#### Exercise goal:
Can you copy out the passage of the Horizon essay from "H O R I Z O" up to and including "of a camera.", word for word?

Top of Document text

H O R I Z O N – 2021 @Caves Gallery, in conjunction with Photo2021 Festival 

A Horizon is an Untouchable Limit

Accompanying essay by artist  Ann Debono

The sun is a blind pupil sliding around in its vast, shallow-vaulted iris; the sky. Nested oculi align: sun-punctured firmament, a window-lit room, the aperture of a camera.

A horizon is an untouchable limit. More than mere perimeter, the absoluteness of its limitation is constituted by its untouchability. It is also a pictorial key that maps the two-dimensional plane of representation onto the presented world of experience. As both limit and orientation of the visible, the horizon discloses the region of sensory perception, of embodiment, and also suggests a beyond that remains concealed behind it. The eye clings to the exteriority of things in vision but it desires penetration, unification, an intimacy with essence. The apocalypse tempts with the thought that the world of appearances will be catastrophically vitiated to reveal the font of the Real behind it. In Aaron’s work, the red tinted windows of the gallery space collapse together the connotations of a photographic darkroom and the imminent torrid doom of the planet brought about by the desecrating exhalations of human industry. ‘Reality’ possesses us with a millenarian fervour that compels the eye to seek out that which is entirely unmediated. This is the attraction of apocalyptic aesthetics.

Like heliotropic flowers, eyeballs bend on optic nerve stems to meet the gaze of the sun, the sun that is both grand model of the eye with earth-as-retina, and incandescent author of vision’s possibility.

Photography is a physics experiment that produces semiosis. In its indisputable mutuality with the light issuing off its subject, the photograph really does harbour some radical contact with reality. This contact, however, is always totally simultaneous with semiotic content. Impossible to separate the contingent and the constant, this is the paradox that makes photography compelling. Aaron’s photographs of luxury consumer goods are as though from a submerged shopping centre, or the bottom of a basin of super viscous developing fluid, or of radiating nuclear waste immersed in a tailings dam. It’s like these images have been captured at the midpoint of some aqueous process to cut the seductive emanations of signification and precipitate out a residuum of uncontaminated actuality.

Bottom of Document text
Top of Data under study

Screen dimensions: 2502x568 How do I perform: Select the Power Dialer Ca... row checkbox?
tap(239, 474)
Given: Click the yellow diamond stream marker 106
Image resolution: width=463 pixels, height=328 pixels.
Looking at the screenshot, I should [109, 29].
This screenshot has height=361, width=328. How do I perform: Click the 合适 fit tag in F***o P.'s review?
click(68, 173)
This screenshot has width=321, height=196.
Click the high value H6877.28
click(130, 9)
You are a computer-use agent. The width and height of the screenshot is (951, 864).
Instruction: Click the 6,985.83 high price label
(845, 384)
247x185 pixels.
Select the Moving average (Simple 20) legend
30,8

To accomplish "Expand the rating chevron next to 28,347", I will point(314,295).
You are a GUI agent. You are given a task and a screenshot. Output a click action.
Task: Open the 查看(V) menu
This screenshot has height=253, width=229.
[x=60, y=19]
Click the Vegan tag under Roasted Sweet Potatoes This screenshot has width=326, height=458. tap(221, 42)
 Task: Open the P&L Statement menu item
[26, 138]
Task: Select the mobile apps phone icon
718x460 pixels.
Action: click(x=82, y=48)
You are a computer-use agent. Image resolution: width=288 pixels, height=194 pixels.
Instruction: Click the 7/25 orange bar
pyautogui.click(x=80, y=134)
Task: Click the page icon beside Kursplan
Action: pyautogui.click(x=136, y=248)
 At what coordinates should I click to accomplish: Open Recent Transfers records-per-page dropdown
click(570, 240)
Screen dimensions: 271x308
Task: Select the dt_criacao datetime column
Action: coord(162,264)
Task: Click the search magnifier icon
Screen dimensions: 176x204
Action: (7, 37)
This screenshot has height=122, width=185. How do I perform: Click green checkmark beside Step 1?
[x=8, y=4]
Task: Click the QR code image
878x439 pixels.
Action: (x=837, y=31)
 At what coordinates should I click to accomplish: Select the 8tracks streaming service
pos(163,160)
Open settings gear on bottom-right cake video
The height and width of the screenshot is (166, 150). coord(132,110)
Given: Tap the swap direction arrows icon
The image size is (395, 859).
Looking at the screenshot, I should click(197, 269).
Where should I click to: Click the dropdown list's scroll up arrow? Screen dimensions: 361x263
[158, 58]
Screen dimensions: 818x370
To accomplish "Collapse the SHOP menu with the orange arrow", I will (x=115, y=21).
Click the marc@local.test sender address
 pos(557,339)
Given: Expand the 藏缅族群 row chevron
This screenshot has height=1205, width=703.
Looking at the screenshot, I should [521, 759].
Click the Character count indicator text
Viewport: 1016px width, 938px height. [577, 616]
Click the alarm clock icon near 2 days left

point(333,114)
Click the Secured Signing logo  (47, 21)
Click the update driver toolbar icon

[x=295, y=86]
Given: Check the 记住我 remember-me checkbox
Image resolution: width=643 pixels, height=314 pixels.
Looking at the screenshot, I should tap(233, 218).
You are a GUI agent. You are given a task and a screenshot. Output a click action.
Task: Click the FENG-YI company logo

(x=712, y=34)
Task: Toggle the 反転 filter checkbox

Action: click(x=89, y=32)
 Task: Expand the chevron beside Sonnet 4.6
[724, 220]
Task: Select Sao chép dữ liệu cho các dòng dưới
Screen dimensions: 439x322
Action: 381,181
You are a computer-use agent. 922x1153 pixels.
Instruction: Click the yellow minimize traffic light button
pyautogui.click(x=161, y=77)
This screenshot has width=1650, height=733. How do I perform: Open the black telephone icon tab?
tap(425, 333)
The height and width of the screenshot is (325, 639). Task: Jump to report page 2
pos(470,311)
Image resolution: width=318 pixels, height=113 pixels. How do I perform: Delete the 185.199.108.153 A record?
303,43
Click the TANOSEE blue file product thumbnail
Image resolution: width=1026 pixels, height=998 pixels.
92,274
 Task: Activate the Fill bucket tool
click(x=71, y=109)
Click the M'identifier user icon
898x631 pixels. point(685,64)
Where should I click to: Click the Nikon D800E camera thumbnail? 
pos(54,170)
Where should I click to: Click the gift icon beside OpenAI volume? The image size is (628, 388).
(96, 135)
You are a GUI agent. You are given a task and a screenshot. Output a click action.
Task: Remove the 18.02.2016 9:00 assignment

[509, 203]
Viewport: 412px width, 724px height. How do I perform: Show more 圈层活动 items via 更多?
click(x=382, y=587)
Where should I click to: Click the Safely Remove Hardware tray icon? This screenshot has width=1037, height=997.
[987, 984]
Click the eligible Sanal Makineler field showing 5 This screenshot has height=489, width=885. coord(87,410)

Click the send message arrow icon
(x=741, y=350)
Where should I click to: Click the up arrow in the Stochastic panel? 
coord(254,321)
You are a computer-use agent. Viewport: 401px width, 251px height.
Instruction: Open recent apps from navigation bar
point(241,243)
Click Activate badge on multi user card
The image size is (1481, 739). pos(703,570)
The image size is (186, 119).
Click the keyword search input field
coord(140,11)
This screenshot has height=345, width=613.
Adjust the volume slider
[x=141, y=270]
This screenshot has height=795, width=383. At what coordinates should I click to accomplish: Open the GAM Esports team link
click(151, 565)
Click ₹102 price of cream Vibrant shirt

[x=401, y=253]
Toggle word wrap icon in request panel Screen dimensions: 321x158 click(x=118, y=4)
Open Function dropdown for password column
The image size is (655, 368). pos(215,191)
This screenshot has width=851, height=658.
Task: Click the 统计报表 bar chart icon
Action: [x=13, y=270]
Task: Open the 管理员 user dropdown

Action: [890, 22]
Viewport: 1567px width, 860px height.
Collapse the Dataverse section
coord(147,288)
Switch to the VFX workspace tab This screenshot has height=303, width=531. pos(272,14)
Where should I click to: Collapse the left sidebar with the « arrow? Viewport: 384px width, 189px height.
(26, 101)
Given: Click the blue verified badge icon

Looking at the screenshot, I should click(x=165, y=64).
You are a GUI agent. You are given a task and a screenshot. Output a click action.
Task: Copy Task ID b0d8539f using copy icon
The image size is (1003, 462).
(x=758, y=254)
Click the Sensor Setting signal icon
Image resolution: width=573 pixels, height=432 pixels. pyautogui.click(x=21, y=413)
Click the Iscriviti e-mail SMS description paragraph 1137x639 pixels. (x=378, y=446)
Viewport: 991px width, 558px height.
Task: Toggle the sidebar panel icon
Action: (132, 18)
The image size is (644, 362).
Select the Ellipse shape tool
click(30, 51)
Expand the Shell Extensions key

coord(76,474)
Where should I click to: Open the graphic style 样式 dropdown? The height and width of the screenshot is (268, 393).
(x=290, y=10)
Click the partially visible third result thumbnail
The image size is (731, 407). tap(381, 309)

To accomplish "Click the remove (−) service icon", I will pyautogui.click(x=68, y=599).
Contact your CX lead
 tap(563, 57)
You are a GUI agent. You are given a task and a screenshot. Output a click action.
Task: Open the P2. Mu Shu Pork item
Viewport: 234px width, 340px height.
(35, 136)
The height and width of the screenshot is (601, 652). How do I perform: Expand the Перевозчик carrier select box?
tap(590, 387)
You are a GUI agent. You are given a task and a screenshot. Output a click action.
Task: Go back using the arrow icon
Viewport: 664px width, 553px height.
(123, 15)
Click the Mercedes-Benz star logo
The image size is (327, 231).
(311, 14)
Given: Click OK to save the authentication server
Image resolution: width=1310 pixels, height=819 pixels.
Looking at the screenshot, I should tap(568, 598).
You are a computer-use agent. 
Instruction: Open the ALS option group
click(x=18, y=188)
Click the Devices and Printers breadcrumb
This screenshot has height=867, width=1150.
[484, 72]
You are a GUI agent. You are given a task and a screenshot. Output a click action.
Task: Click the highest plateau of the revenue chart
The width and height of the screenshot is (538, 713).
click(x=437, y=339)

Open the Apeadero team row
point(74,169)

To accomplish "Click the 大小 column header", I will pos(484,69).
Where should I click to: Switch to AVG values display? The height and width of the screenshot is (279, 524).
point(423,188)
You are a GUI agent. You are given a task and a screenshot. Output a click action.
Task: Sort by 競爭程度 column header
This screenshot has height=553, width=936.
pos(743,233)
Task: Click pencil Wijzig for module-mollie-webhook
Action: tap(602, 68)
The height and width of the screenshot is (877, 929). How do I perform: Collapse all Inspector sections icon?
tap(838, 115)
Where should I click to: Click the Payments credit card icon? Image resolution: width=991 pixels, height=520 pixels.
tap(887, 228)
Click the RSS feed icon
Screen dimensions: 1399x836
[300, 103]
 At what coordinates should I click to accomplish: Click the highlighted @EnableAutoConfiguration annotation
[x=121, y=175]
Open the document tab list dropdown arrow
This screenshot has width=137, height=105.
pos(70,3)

Bottom of Data under study

#### Task answer:
H O R I Z O N – 2021 @Caves Gallery, in conjunction with Photo2021 Festival 

A Horizon is an Untouchable Limit

Accompanying essay by artist  Ann Debono

The sun is a blind pupil sliding around in its vast, shallow-vaulted iris; the sky. Nested oculi align: sun-punctured firmament, a window-lit room, the aperture of a camera.